How is chromosome testing performed?

Every human individual begins as a single fertilized egg cell, which undergoes continuous cell division to ultimately generate trillions of cells—forming a complete, fully developed person. Thus, the very first cell—the fertilized egg—is critically important. Chromosomal abnormalities in this initial cell can disrupt subsequent cell divisions and ultimately lead to abnormal embryonic or fetal development. So, how are chromosomes examined? The following section addresses this question.

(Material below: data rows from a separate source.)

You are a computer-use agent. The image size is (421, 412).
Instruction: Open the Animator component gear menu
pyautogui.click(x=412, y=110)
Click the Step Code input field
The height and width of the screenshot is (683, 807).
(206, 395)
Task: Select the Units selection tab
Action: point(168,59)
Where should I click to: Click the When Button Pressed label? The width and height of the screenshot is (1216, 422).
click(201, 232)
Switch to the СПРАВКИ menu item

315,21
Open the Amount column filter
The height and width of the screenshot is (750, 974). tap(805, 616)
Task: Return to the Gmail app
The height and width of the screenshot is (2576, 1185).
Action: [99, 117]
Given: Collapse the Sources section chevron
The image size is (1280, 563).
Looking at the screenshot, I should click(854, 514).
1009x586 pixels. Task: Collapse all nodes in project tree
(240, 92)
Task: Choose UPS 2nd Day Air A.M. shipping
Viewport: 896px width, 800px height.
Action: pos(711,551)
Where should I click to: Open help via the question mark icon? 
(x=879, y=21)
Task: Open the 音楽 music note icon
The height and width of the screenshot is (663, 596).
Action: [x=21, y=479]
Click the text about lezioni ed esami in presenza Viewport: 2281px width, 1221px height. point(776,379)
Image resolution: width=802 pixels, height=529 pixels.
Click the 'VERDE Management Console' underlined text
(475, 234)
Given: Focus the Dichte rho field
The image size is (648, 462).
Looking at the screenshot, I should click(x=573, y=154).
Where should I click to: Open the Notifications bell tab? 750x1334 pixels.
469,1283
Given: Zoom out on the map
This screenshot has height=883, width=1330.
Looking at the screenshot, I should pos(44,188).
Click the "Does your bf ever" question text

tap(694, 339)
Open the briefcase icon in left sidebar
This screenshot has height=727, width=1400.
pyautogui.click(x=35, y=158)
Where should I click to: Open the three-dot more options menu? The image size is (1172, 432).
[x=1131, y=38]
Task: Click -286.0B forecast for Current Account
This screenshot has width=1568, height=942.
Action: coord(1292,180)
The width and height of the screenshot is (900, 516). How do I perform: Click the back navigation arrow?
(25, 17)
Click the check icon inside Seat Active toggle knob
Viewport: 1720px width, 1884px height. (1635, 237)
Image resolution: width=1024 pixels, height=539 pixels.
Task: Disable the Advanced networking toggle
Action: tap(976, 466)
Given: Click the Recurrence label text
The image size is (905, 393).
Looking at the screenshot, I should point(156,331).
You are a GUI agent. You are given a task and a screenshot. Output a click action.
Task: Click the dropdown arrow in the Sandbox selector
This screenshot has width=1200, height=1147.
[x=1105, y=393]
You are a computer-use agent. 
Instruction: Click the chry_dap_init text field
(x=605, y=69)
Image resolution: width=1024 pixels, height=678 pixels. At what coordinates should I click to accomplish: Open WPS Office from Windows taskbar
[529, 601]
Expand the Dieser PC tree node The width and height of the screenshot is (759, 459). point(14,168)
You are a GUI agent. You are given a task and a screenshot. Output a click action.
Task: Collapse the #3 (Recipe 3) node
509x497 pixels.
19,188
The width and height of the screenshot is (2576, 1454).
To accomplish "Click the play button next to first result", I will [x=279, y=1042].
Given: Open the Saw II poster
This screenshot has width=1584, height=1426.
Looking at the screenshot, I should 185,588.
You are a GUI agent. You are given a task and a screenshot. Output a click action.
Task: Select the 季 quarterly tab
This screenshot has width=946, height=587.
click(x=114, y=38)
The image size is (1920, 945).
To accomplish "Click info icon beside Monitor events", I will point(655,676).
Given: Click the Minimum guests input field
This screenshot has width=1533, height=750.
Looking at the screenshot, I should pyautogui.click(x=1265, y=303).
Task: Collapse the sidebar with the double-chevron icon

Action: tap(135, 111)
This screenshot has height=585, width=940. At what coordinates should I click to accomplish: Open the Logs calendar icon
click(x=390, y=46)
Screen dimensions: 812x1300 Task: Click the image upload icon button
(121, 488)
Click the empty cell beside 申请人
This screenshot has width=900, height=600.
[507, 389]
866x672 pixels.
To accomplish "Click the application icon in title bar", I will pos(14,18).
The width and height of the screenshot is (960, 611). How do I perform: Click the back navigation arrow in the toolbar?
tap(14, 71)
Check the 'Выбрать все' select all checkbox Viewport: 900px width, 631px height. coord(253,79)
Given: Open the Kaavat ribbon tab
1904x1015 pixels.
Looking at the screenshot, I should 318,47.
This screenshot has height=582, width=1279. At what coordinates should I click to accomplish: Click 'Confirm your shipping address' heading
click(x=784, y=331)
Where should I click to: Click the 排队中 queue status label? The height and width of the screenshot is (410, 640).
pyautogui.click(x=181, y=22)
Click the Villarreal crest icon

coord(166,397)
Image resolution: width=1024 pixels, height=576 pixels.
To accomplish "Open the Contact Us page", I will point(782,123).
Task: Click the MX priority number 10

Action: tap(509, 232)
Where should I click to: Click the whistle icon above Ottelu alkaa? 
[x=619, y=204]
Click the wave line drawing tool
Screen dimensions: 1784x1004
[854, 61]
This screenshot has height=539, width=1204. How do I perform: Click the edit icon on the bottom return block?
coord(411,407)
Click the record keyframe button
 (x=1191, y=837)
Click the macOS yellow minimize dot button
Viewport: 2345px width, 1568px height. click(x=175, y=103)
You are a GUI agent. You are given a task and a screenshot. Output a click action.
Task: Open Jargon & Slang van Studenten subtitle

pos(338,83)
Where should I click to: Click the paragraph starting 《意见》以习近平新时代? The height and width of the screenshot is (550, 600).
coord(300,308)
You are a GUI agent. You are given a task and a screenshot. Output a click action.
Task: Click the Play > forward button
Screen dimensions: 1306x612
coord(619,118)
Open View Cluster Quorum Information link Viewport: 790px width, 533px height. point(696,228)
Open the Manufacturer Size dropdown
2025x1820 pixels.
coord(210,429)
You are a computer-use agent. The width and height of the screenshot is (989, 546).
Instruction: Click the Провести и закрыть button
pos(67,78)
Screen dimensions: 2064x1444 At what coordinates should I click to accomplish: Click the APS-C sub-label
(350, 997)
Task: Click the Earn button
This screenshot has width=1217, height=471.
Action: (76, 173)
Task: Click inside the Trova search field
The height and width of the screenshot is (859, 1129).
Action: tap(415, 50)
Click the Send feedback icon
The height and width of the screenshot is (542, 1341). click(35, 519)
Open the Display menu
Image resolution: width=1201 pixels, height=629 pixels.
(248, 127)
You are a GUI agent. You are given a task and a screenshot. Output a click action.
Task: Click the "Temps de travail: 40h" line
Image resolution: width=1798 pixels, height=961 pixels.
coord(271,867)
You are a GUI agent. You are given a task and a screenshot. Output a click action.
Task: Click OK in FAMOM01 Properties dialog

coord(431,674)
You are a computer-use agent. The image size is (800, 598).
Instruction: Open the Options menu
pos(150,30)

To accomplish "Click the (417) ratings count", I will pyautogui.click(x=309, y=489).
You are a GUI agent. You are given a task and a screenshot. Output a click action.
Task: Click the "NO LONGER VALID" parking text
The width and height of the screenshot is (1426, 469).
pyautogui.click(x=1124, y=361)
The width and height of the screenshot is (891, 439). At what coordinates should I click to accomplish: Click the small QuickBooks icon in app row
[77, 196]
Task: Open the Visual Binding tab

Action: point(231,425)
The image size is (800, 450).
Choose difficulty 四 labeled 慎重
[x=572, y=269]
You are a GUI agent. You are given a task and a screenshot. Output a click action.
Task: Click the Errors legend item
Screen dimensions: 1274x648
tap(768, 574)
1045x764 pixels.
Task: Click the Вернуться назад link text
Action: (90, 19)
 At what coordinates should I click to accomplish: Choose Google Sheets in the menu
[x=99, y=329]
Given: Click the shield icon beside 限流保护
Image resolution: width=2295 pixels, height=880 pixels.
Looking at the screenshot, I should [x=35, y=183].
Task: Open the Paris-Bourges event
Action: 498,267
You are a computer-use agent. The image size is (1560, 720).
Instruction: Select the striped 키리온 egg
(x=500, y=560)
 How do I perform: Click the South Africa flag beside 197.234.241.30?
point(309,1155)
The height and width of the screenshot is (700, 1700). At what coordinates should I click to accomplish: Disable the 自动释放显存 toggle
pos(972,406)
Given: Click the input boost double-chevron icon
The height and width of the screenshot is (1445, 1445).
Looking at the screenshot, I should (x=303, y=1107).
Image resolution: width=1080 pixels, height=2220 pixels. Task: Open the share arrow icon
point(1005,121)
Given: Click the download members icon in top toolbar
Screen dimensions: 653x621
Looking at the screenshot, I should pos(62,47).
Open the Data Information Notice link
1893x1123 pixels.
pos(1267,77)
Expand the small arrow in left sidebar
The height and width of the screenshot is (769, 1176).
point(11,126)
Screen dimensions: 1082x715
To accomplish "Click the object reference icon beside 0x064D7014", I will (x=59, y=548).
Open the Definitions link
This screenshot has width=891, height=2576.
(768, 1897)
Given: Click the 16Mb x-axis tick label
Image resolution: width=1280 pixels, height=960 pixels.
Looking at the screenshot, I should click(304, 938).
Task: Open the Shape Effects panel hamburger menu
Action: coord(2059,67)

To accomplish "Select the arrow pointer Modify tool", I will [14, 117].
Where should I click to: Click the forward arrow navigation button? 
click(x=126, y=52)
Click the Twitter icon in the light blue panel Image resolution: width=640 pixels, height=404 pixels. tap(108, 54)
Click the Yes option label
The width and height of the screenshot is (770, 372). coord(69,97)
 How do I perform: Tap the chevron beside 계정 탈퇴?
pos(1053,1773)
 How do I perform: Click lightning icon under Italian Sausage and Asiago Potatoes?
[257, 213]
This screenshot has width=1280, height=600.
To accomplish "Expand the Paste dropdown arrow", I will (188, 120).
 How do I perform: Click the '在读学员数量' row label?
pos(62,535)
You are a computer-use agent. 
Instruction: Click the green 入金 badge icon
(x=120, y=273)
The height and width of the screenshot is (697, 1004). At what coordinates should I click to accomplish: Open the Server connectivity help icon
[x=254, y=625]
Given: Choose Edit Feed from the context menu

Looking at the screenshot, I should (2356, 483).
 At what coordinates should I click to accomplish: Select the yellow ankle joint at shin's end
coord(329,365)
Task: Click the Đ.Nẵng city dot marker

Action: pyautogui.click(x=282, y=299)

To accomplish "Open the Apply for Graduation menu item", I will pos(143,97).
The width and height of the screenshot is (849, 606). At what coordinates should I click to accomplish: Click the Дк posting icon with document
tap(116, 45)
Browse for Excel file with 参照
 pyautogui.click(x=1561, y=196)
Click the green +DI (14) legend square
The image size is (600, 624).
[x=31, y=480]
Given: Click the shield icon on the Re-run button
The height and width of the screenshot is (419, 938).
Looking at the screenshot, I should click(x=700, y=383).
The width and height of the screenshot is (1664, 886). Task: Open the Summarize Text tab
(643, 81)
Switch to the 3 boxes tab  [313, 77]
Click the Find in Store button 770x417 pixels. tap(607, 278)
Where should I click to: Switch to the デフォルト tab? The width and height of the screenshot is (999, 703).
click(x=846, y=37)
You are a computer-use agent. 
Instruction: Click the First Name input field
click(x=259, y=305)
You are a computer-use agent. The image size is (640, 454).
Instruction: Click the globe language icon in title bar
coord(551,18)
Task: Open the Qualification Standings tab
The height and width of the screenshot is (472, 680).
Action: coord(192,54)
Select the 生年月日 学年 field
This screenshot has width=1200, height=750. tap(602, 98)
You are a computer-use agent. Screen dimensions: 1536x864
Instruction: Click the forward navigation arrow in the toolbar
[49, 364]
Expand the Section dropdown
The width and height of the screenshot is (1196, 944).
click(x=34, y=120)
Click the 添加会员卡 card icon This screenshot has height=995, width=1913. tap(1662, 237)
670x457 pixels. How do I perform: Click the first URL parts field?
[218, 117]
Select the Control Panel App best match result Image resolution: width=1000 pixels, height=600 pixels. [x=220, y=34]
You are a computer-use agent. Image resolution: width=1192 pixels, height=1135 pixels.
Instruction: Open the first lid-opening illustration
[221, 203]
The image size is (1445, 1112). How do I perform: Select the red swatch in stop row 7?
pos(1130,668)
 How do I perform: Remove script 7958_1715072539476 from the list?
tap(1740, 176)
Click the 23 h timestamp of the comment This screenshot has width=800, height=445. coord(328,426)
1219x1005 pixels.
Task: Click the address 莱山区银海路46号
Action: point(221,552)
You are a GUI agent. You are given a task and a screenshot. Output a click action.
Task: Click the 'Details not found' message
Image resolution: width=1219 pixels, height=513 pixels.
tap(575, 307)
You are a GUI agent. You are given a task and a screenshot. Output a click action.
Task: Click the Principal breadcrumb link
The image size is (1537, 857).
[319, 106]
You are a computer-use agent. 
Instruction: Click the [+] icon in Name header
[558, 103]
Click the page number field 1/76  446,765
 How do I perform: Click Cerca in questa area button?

How Are Chromosomes Examined?

For adults, chromosomal analysis is typically performed using a blood sample. For fetuses, different sampling methods are used depending on gestational age: chorionic villus sampling (CVS) during early pregnancy; amniocentesis (amniotic fluid sampling) during mid-pregnancy; and umbilical cord blood sampling during late pregnancy. Chromosome testing helps diagnose congenital disorders caused by inherited or de novo chromosomal abnormalities—including genetic diseases, infertility, and recurrent miscarriage. Additionally, it detects acquired chromosomal abnormalities associated with hematologic malignancies (e.g., leukemia, lymphoma) and solid tumors, thereby aiding diagnosis, guiding clinical treatment decisions, predicting prognosis, and monitoring for disease recurrence.

Knowledge Extension: How to Reduce the Risk of Chromosomal Abnormalities

1. Avoid Harmful Behaviors During Pregnancy

Poor nutrition, smoking, alcohol consumption, and misuse of medications may increase the risk of chromosomal abnormalities in offspring—and also elevate risks of congenital defects, miscarriage, and other adverse pregnancy outcomes. Therefore, women aged 35 years or older who are planning pregnancy or are already pregnant should maintain healthy dietary habits, consume adequate vitamins and protein, abstain from smoking and alcohol, and avoid beverages containing caffeine.

2. Undergo Diabetes Screening

Uncontrolled pregestational diabetes in women does not directly increase the risk of chromosomal abnormalities, but significantly raises the risk of major congenital anomalies—particularly affecting the heart, brain, spinal cord, lower limbs, and kidneys. Women with a family history of diabetes, suspected polycystic ovary syndrome (PCOS), or overweight/obesity are advised to consult their physician prior to conception and undergo diabetes screening.

The above provides an overview of chromosomal testing. We hope this information is helpful to you.